What you are asked to do -> Starting at the line containing "Celebration [204, 202]" and ending with the line containing "they [791, 726]", change "journey" to "voyage" in these entries and leave everything else untouched. Give back only those lines.

Provided data ->
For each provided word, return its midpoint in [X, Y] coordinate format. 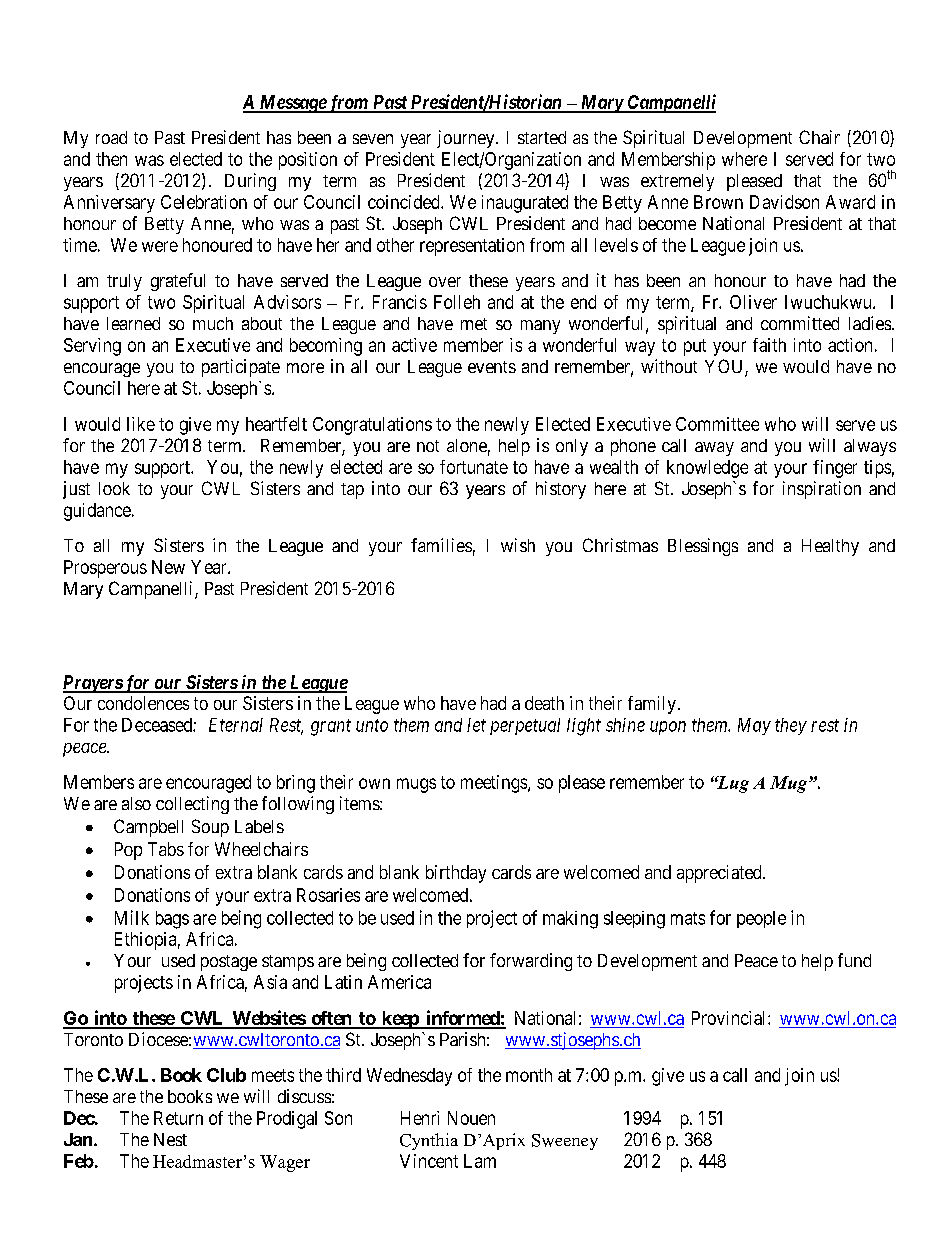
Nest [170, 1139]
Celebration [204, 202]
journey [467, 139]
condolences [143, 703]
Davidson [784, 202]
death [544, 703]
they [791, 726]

--

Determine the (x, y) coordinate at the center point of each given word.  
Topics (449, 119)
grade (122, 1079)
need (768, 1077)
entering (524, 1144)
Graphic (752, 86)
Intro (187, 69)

Exercise answer ->
Celebration [204, 202]
voyage [467, 139]
condolences [143, 703]
Davidson [784, 202]
death [544, 703]
they [791, 726]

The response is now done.